One of Pivot Legal Society's Red Tents on the streets of Vancouver during the 2010 Winter Olympics. Photo by The Blackbird.

The five-ring circus has rolled out of Vancouver, but the tents are still up. Hundreds of red tents, which became as much a symbol of our 2010 Games as those maple leaf mittens, won’t be coming down until we get our housing legacy. That’s the pledge of Pivot Legal Society, the non-profit legal advocacy organization that launched the campaign as some 350,000 visitors descended on Vancouver in February to soak up the so-called first socially sustainable Olympics.

The Red Tent campaign was pitched in response to the predicted shortage of shelter beds in the city during the Games and the failure of the Vancouver Olympic Organizing Committee (VANOC) and its government partners to deliver on promises related to housing and civil liberties. The distinctive tents bear the statement, “Housing is a Right. This tent is protected by Section 7 of the Charter”—the right to life, liberty and security of person. They will be popping up in urban centres across the country as Pivot expands its action, which was inspired by a landmark constitutional case: last December, the B.C. Court of Appeal upheld the right of homeless people to set up temporary shelters on public property when they have nowhere else to go. The campaign will continue until, Pivot says, the ultimate Olympic legacy is realized: A funded national housing strategy. Canada is the only G8 country without one. In April 2009, NDP MP Libby Davies (Vancouver East) stepped up to the podium with a private member’s bill to push for adequate, accessible and affordable housing for all Canadians, but the Conservatives didn’t support the initiative. There were Olympic dreams that Vancouver would set a golden example of how to tackle homelessness, but when the road to the Games got bumpy, promises were torched. Let’s look at what happened.

During the bid stage in 2002, a coalition of environmental and social activists and academics formed the Games-neutral Impact on Community Coalition with “the purpose of maximizing the opportunities presented by the Games and mitigating the potentially negative impacts on Vancouver’s inner-city neighbourhoods.” The IOCC successfully pushed for a referendum on the Games, and together with the bid committee and its government partners, developed the Inner-City Inclusive Commitment Statement (PDF), a set of promises that was incorporated into Vancouver’s bid book and was considered binding.

The statement addresses 14 areas—including civil liberties and public safety, housing, and input into decision-making—and makes 37 specific promises.
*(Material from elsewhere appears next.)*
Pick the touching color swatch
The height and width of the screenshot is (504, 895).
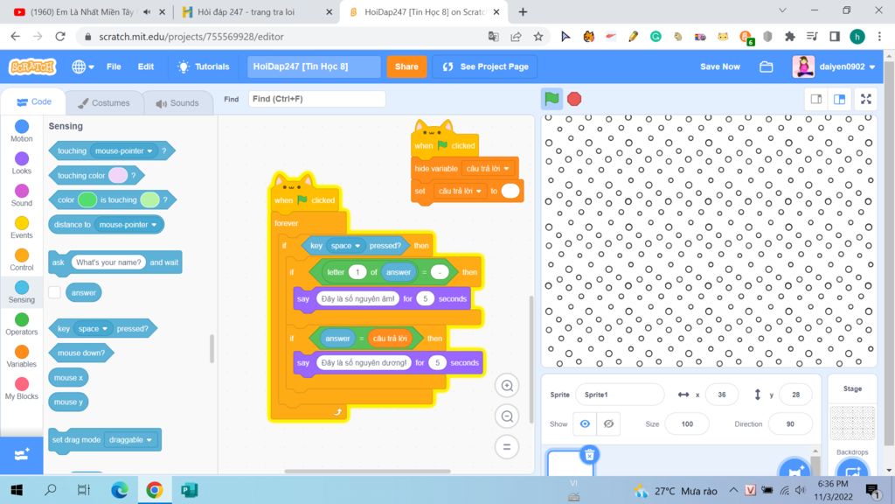(x=117, y=176)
It’s been touted as an unprecedented pledge by a mega-event host city to work with low-income communities and promote social sustainability, but it materialized into little more than public relations puffery.

While the city boasted about hiring binners to collect bottles and cans left around town (meeting a commitment under employment and training) and VANOC proudly made 100,000 event tickets available for $25 each (ticking off the box next to affordable Games events), housing and civil liberties promises were glossed over.

After a quarter of Vancouverites cited homelessness as their greatest concern in a 2006 poll, ignoring the housing crisis was a Quatchi-sized gaffe. Worst of all, it broke the promise that no one would be made homeless as a result of the Olympics.

According to the Metro Vancouver Homeless Count, the number of homeless people in Vancouver increased by 135 percent from 670 in 2002 to 1,576 in 2008. The tally is believed to greatly underestimate the reality, given the difficultly in tracking down and interviewing the homeless, and housing advocates estimated there were between 4,000 and 6,000 homeless during the Olympics. (There were an estimated 5,500 athletes and officials.)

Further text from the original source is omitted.